Alighieri, Dante. Divina Comedia: Paraíso. Colihue, 2021. Edición bilingüe. Traducción de: Claudia Fernández Speier.

Blanchot, Maurice. “Soñar, escribir”. La risa de los dioses. Taurus Ediciones, 1976. Traducción de: J. A. Doval Liz. [1971]

Giordano, Alberto. “Entre el ser y la nada (Notas sobre dos argumentos y dos narraciones de Juan José Saer)”. La experiencia narrativa. Juan José Saer, Felisberto Hernández, Manuel Puig. Beatriz Viterbo, 1992.

López Brusa, Esteban. Transcr. Entrevista a Juan José Saer. Centro Cultural Islas Malvinas, La Plata, 2001.

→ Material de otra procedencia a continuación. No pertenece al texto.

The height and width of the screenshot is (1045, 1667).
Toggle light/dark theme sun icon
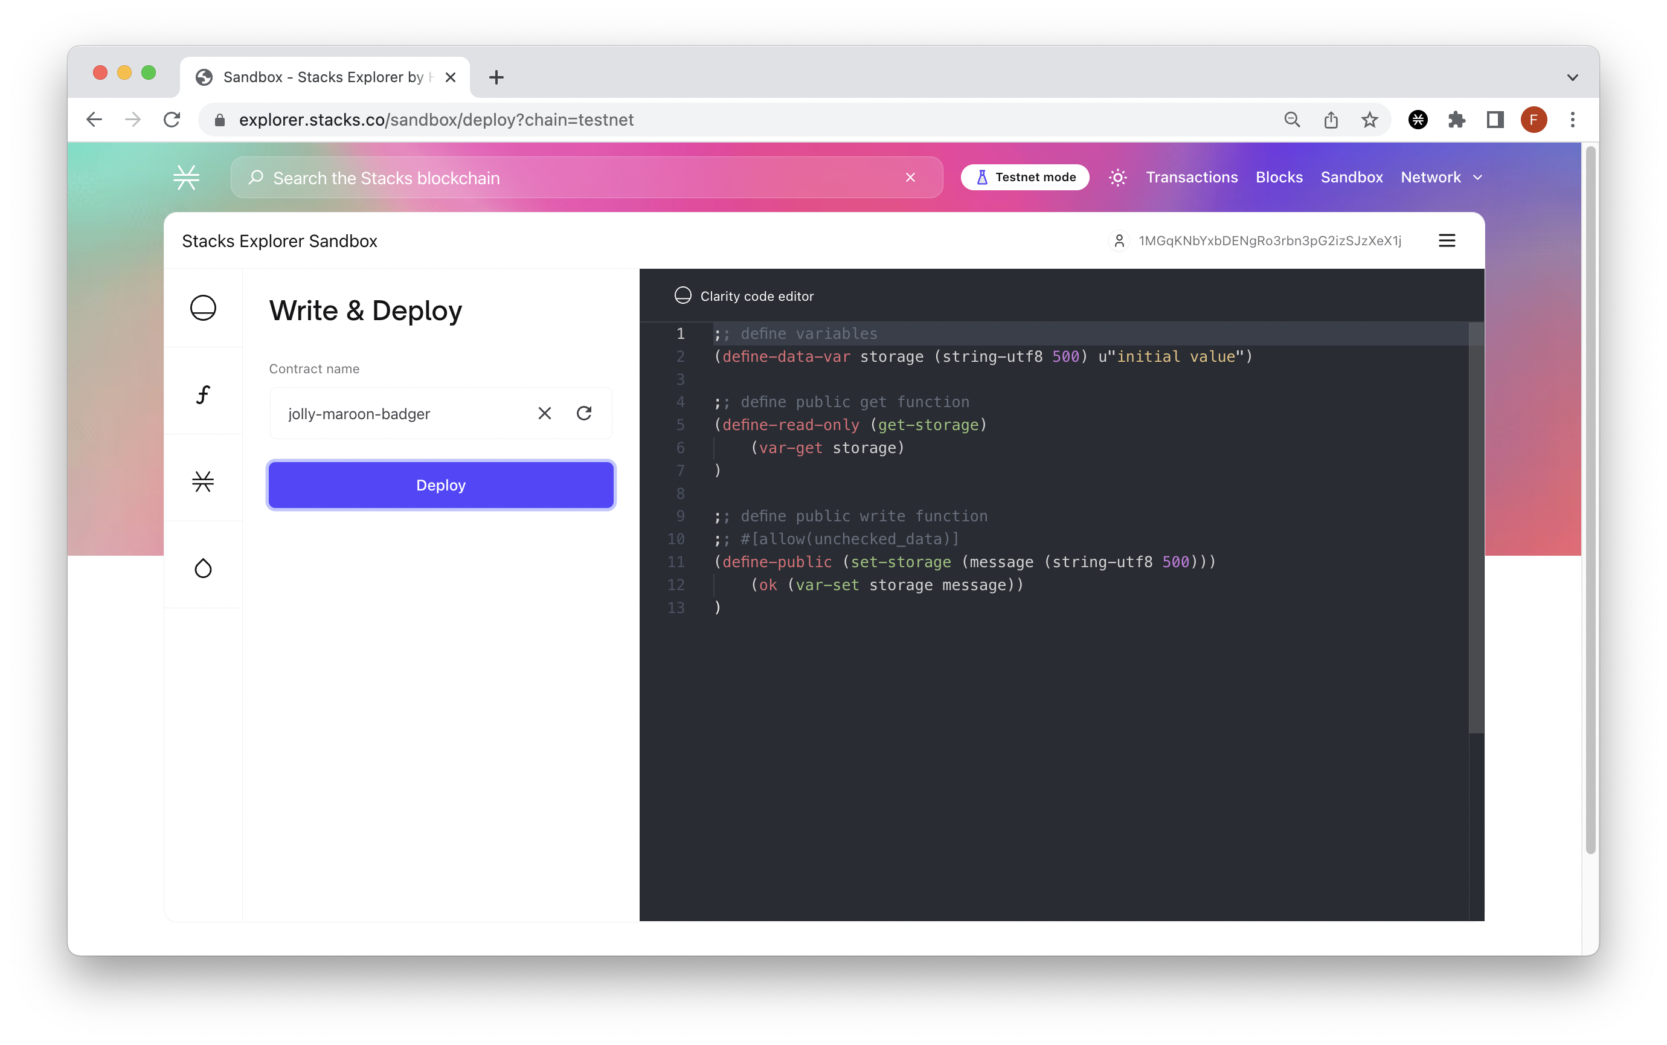pyautogui.click(x=1117, y=178)
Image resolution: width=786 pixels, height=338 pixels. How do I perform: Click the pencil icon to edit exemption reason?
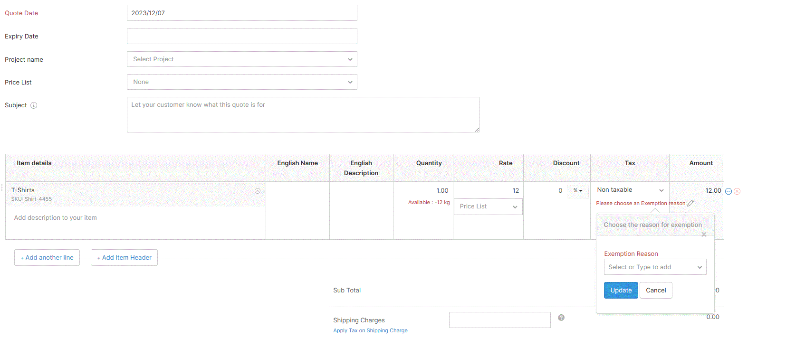(x=690, y=203)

Prósperi, Germán Osvaldo. “Del Monstruo a la Idea. Aby Warburg y la psico-arqueología del hombre”. Cuadernos de filosofía 72, 2019.

Saer, Juan José. En la zona. [1960]. Cuentos completos 1957-2000. Seix Barral, 2001.

Saer, Juan José. La mayor. [1976]. Seix Barral, 1992.

Saer, Juan José. El entenado.  [1983]. Seix Barral, 2000.

Saer, Juan José. Glosa. [1986]. Seix Barral, 2006.

Saer, Juan José. El concepto de ficción. [1997]. Seix Barral, 2010.

Saer, Juan José. Lugar. Seix Barral, 2000.

Wenning, Mario. “Awakening from Madness. The Relationship between Spirit and Nature in Light of Hegel’s Account of Madness”. Ed. David S. Stern. Essays on Hegel’s Philosophy of Subjective Spirit. State University of New York Press, 2013.

 



[1] Los versos 56 y 57 del canto I del Paraíso: “a le nostre virtù, mercé del loco / fatto per proprio de l'umana spece”. Saer anota “propio” en lugar de “proprio”, tanto en la edición de Lugar, como en los Cuentos completos.

[2] Tiene cierto protagonismo la cuestión del parecido en la obra saeriana. Motivo del argumento “El parecido” en La mayor, también interviene en extrañamiento que le produce al Matemático enfrentarse a la infinitización de su propia imagen en la pesadilla en Glosa. Dice Blanchot en el ensayo que estamos tratando: “En los sueños, las semejanzas, lejos de faltar, sobreabundan, pues cada uno tiende a estar allí extremadamente, maravillosamente semejante: incluso es ésa su única identidad, se parece, pertenece a esa región en que brilla la pura semejanza”. No es casual, entonces, que en la lengua de los colastiné, en El entenado, no haya palabra para ser o estar; todo tiene el estatuto de la apariencia: “En ese idioma, no hay ninguna palabra que equivalga a ser o estar. La más cercana significa parecer”; “Para los indios, todo parece y nada es. Y el parecer de las cosas se sitúa, sobre todo, en el campo de la inexistencia”.